E ainda outro: "Minha senhora vivia doente. Gastei dezenas de contos de réis com médicos e viagens. E tudo inutilmente. Uma pessoa amiga falou nas curas feitas pelo Professor Ugarte: Procurei-o, e ela está ali, auxiliando a receber os hóspedes, E nunca mais sentiu nada".

Apresenta-se outro: "Feri uma vista quando trabalhava na roça. Estava cego, pois a outra já era inutilizada. Um amigo me trouxe à presença do Professor Ugarte e fiquei bom".

E seguiu-se uma sucessão interminável de narrativas, todas elas com o epílogo invariável: "Estou bom, e nunca mais senti nada". Ante o espanto do jornalista, continuava o desfile das mais terríveis e variadas doenças e das curas milagrosas, que eram o ponto final de todas elas.

Não havia como duvidar de coisa alguma.

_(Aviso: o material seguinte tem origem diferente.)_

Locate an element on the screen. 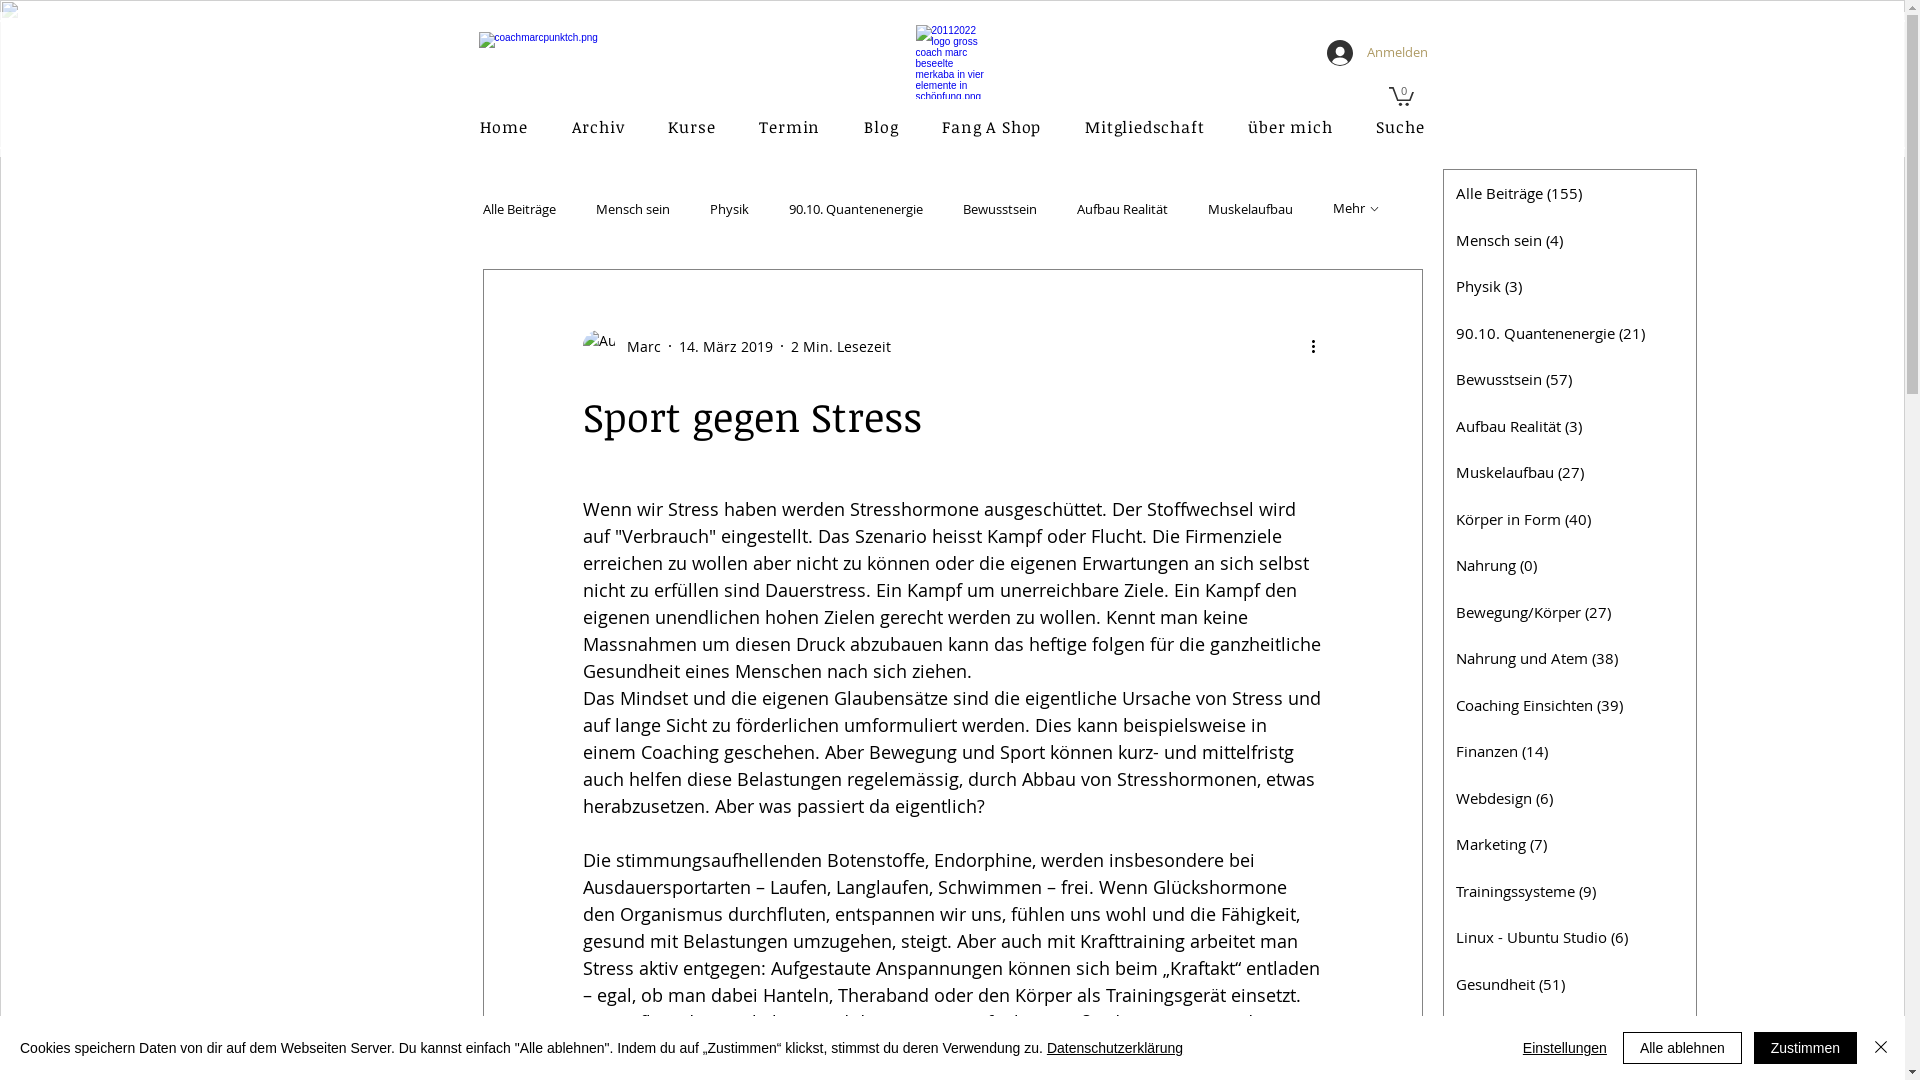 The width and height of the screenshot is (1920, 1080). 'Webdesign (6)' is located at coordinates (1568, 796).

As provas estavam ali mesmo, ao alcance e até oferecendo-se à reportagem e só não publicamos as fotografias de diversos curados, porque, infelizmente, não permitiu um defeito surgido, no momento, na Kodak de que dispúnhamos.

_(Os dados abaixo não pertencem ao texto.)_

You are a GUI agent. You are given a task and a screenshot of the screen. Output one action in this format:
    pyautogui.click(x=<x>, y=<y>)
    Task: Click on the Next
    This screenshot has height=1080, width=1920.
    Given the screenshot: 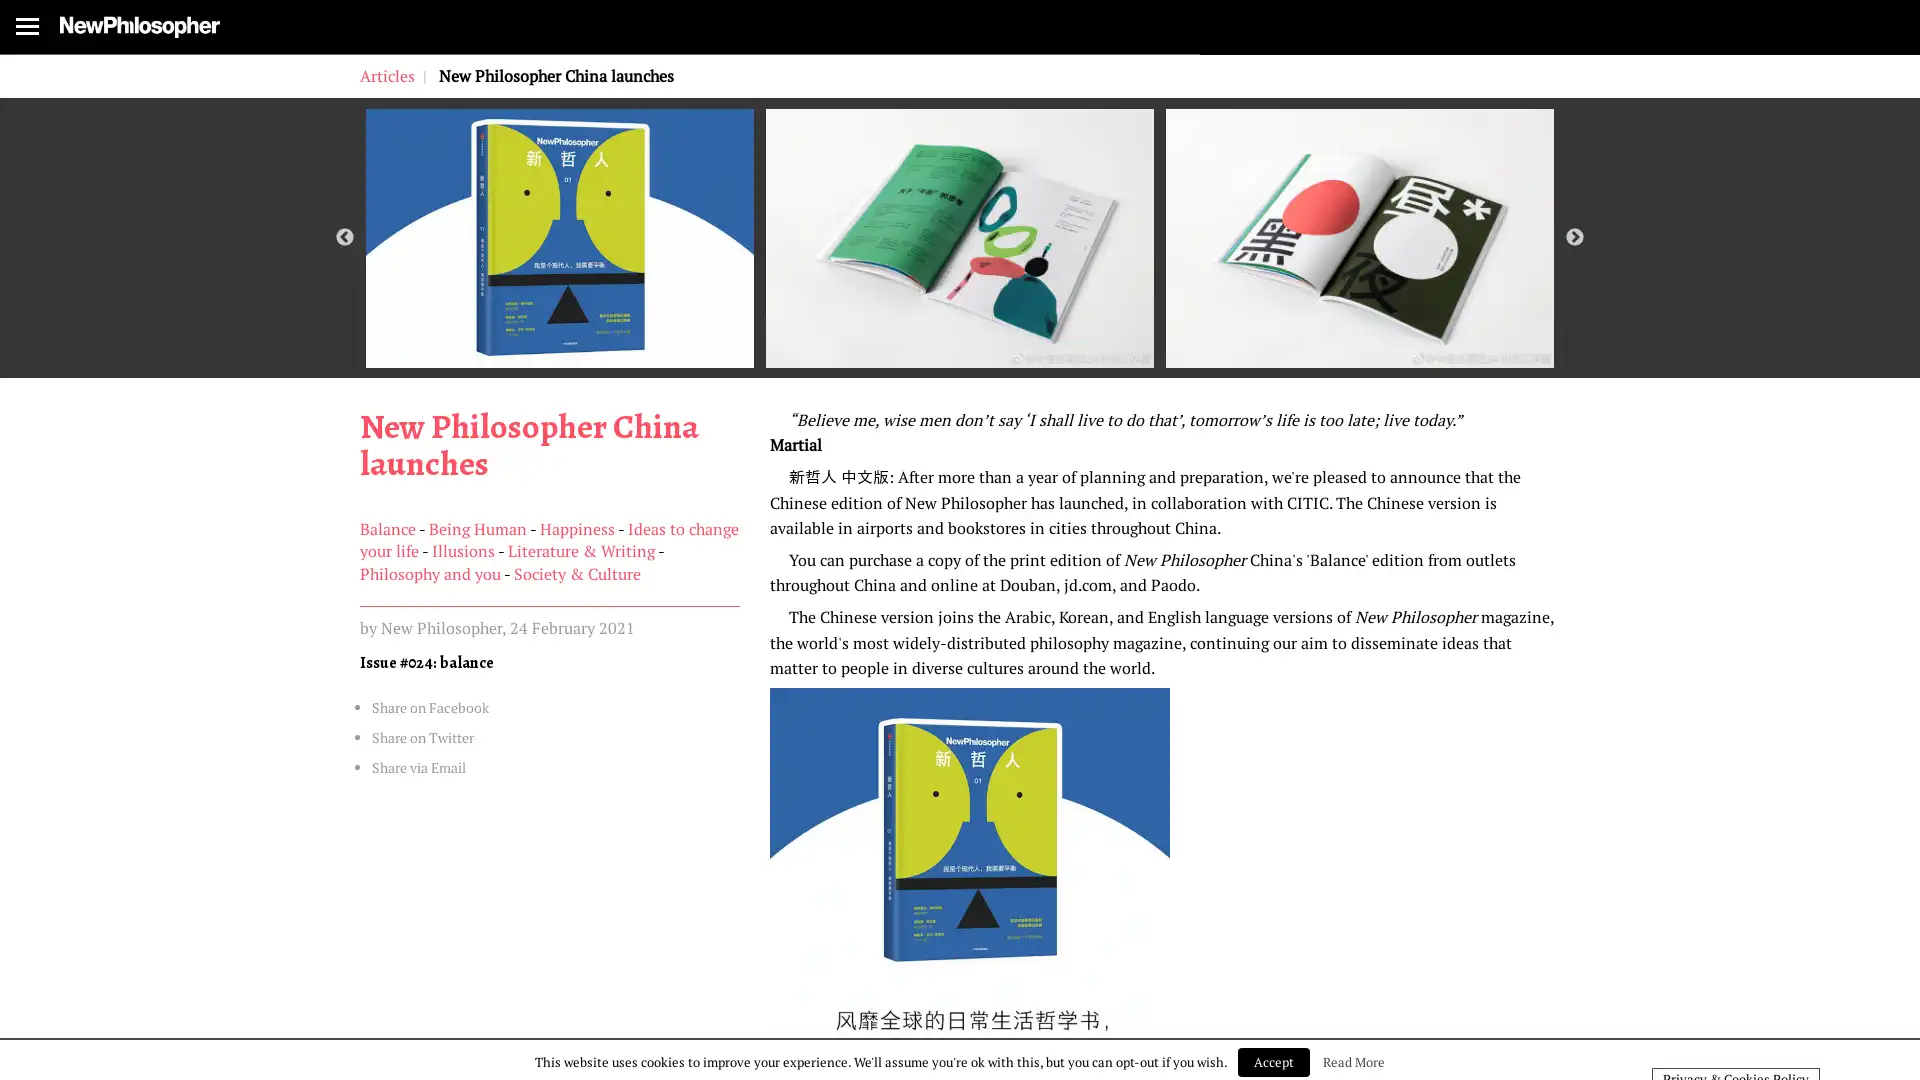 What is the action you would take?
    pyautogui.click(x=1573, y=304)
    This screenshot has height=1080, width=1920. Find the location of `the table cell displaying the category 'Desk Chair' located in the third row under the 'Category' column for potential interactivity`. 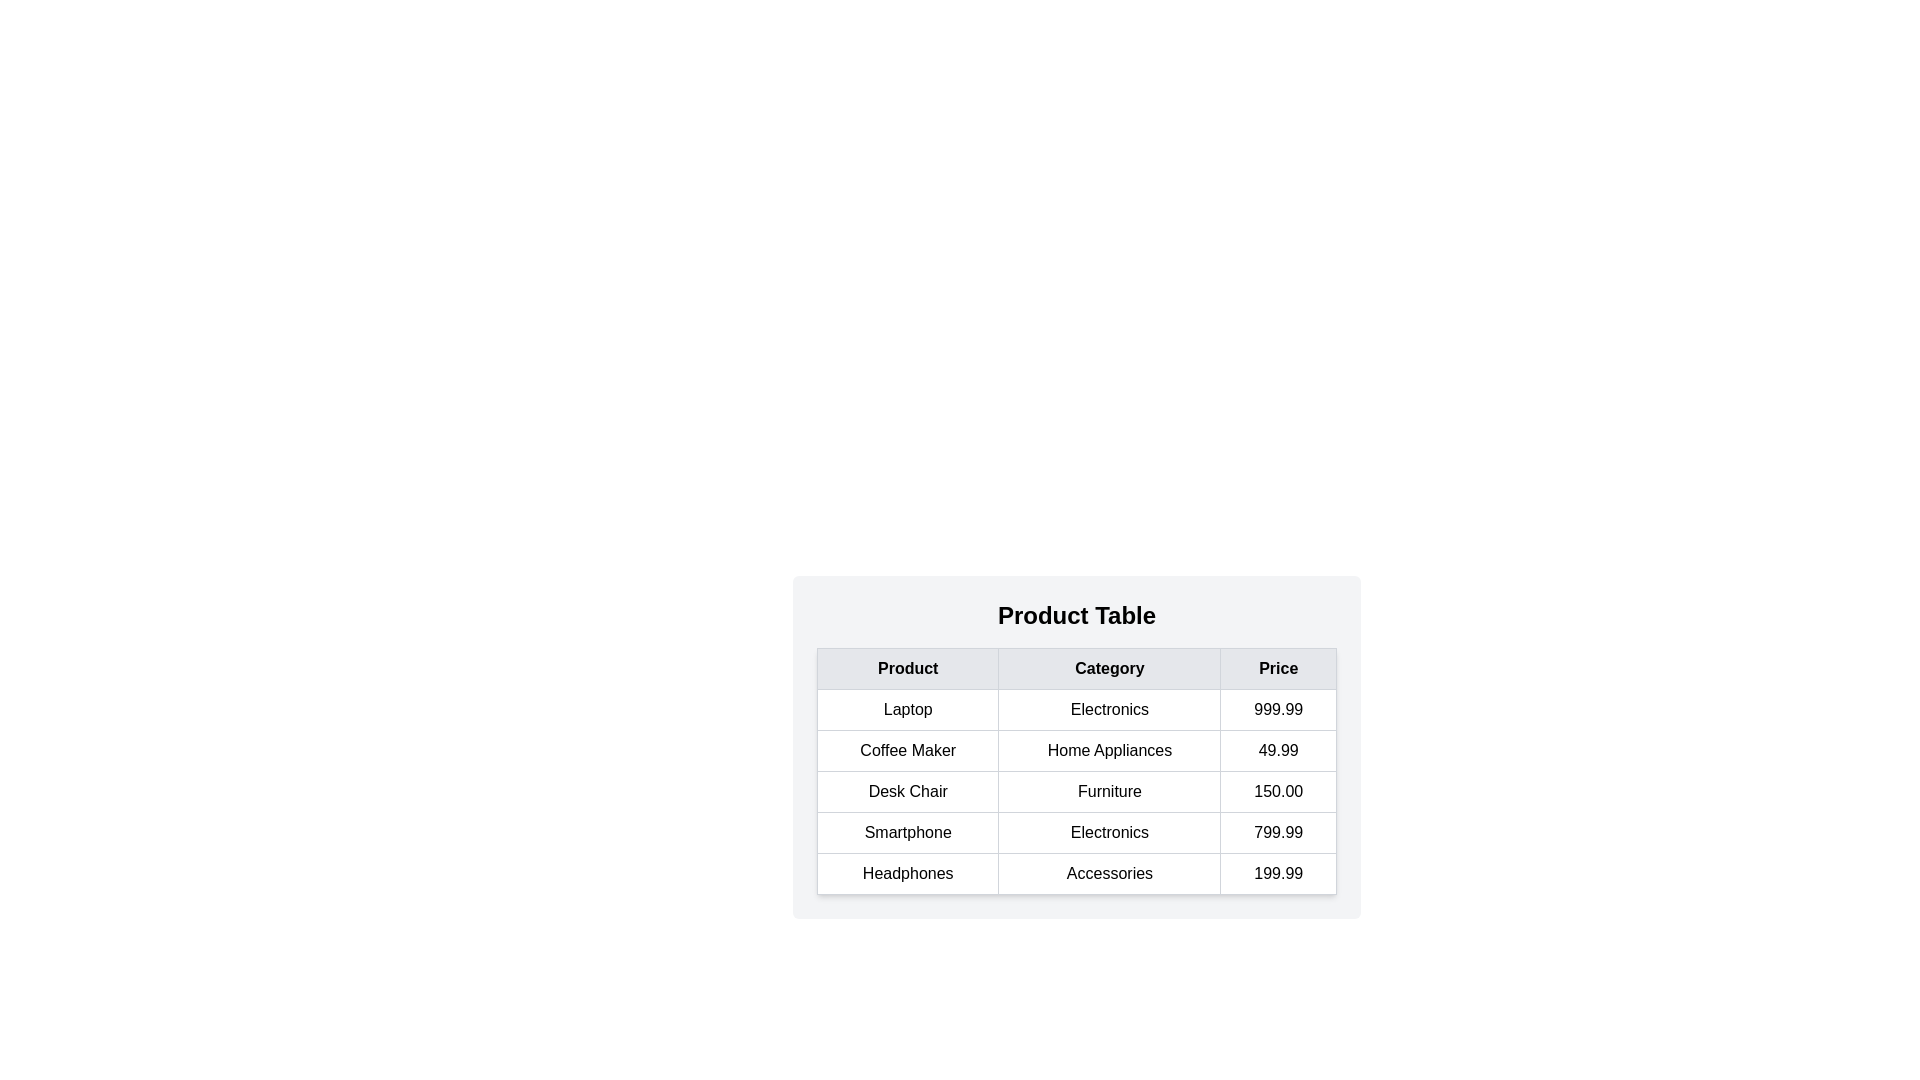

the table cell displaying the category 'Desk Chair' located in the third row under the 'Category' column for potential interactivity is located at coordinates (1075, 810).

Demais, esses milagres não ocorreram no outro lado dos mares, mas aqui mesmo em Porto Alegre e em João Rodrigues, há quatro horas de viagem. Os descrentes podem "ver para crer", se o desejarem.

 

O Povoado "João Rodrigues"

Já que se nos depara a oportunidade, diremos que o povoado de João Rodrigues, onde se passam os fatos extraordinários narrados nesta reportagem, está, ainda, em seu primeiro período de formação.

A casa de residência do sr. João Manoel Nunes, que pode ser considerado o seu pioneiro; o prédio do Templo São Pedro e oito ou dez pequenos chalets, onde residem algumas dezenas de pessoas. Projeta-se ainda a construção do prédio para um grupo escolar.

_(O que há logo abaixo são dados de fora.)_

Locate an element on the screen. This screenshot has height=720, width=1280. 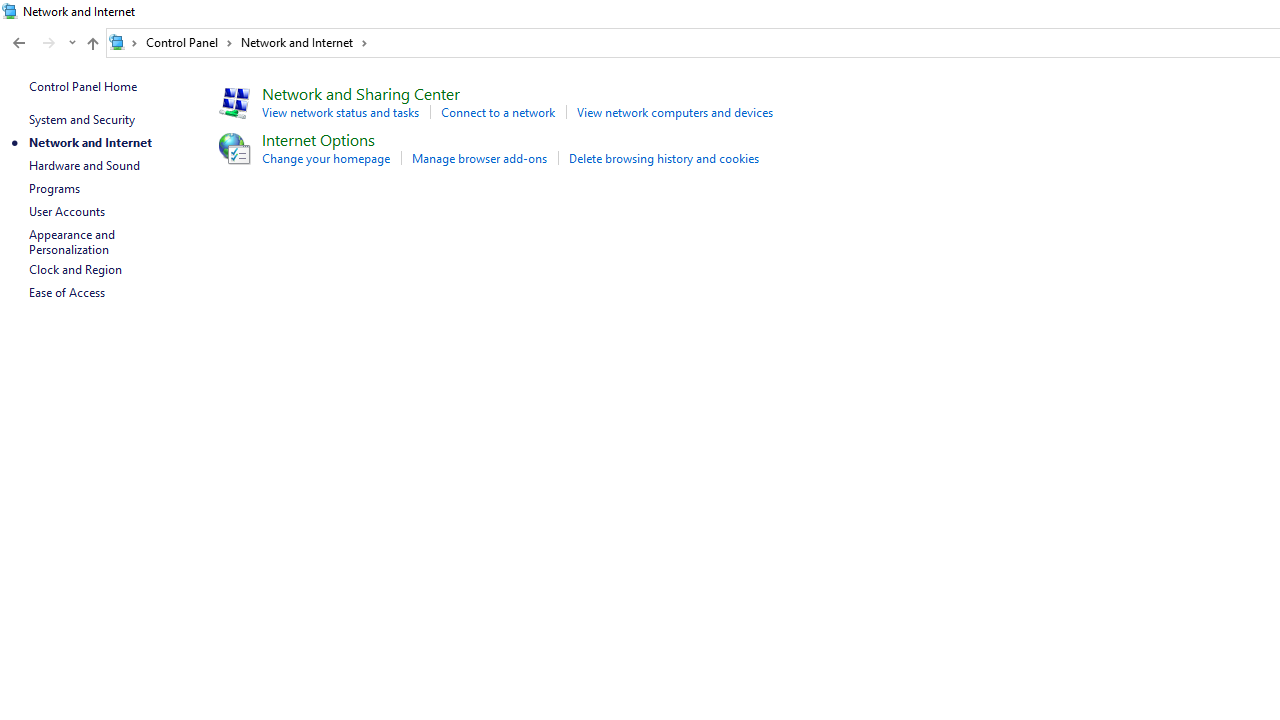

A população, em sua grande maioria, entrega-se aos trabalhos agrícolas. O senhor João Manoel Nunes é fazendeiro e os seus filhos dedicam-se à exploração da rizicultura.

Por ocasião da visita, nossa reportagem foi informada de que algumas pessoas projetam construir casas nas proximidades do Templo, delineando-se, assim, o seu papel como núcleo do povoamento.

 

 

(*) Publicado no Correio do Povo em 15 de fevereiro de 1942.